There are a number of ways that these limitations could be addressed. Several studies evaluating the quality and education value of regional anesthesia content have found that the most valuable videos were produced and uploaded by academic institutions, specialty societies, or well-recognized experts through their respective websites and YouTube channels. Using questionnaire-based scoring systems4,5,9, these videos were found to possess evidence-based key elements and systematic approaches necessary for successful execution of a particular technique for the benefit of patients11. This can should be further developed into a standardized rating system or specialty-specific guidelines for educational videos, to assist learners in judging the quality of the viewed material. Academic institutions and subspeciality societies can also take on a more direct role by acknowledging the importance and validity of online videos in medical education, dedicating resources to content creation, and recognizing the individuals who contribute to producing high-quality content. There may also be a place for a virtual library or hub of curated online video content, vetted and overseen by a reputable organization or appropriately-qualified individuals. A final point is that the impact of a video extends beyond just its content, and is very much dependent on the way in which the message is delivered. Budding creators should therefore invest time and effort in the study of media arts and presentation in general, as effective audiovisual design and communication is common across all subjects.

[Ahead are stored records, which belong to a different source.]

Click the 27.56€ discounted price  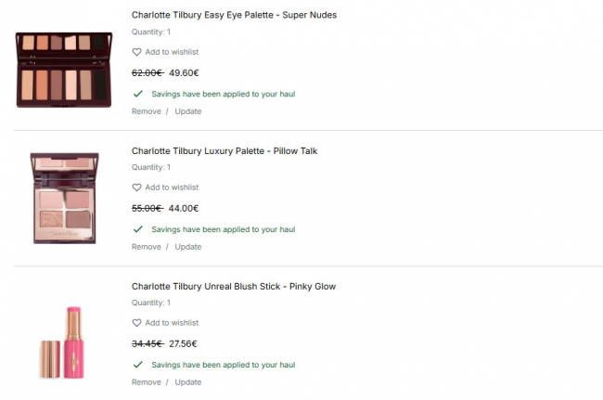(184, 343)
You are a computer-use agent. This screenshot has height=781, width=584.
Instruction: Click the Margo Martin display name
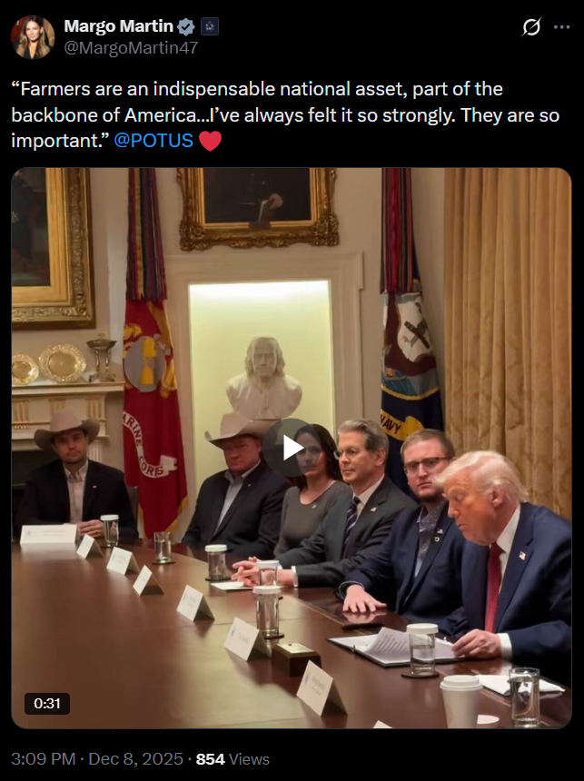click(119, 26)
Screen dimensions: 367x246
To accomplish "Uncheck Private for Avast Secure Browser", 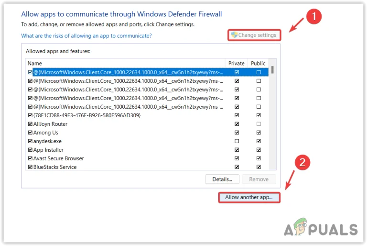I will click(x=237, y=158).
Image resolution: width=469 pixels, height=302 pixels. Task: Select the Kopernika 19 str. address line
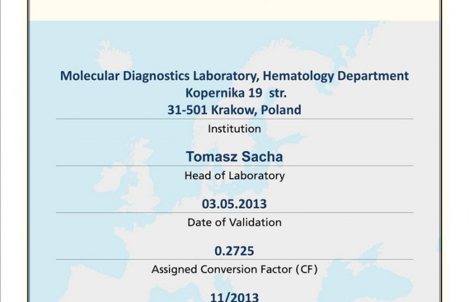coord(234,93)
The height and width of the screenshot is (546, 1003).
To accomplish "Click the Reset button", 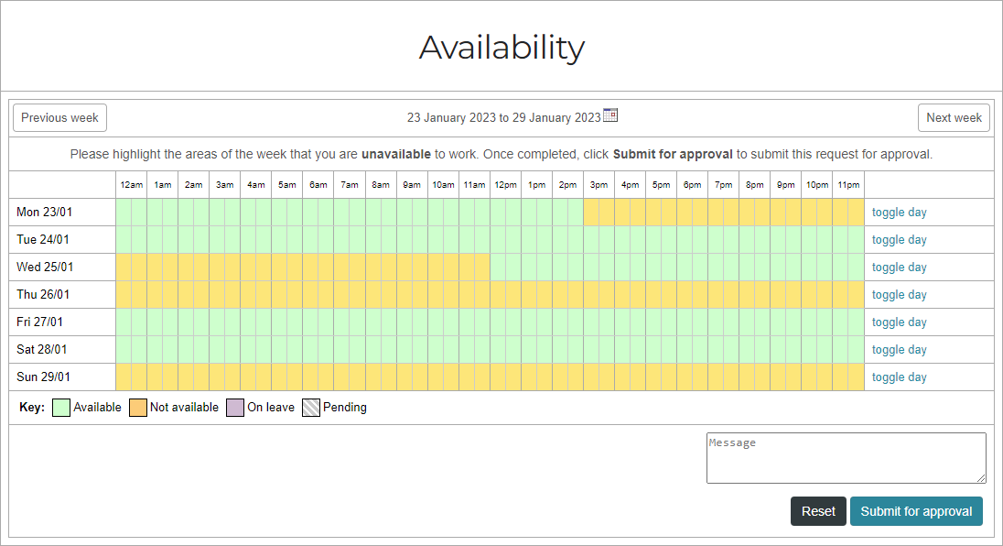I will click(x=818, y=511).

YouTube has not and will not replace other methods of regional anesthesia education, as for all its advantages, the learning experience remains a virtual one. There will still be a place for in-person workshops incorporating scanning on live human models, or needling practice on phantoms or cadavers, as well as structured clinical exposure within residency programs. It is nevertheless a valuable complement to textbooks and published articles in facilitating the study and acquisition of factual knowledge that must (or should) precede the hands-on learning experience. YouTube and other online digital video-sharing platforms are here to stay, and we must leverage their unique advantages to improve both the quality and reach of regional anesthesia education.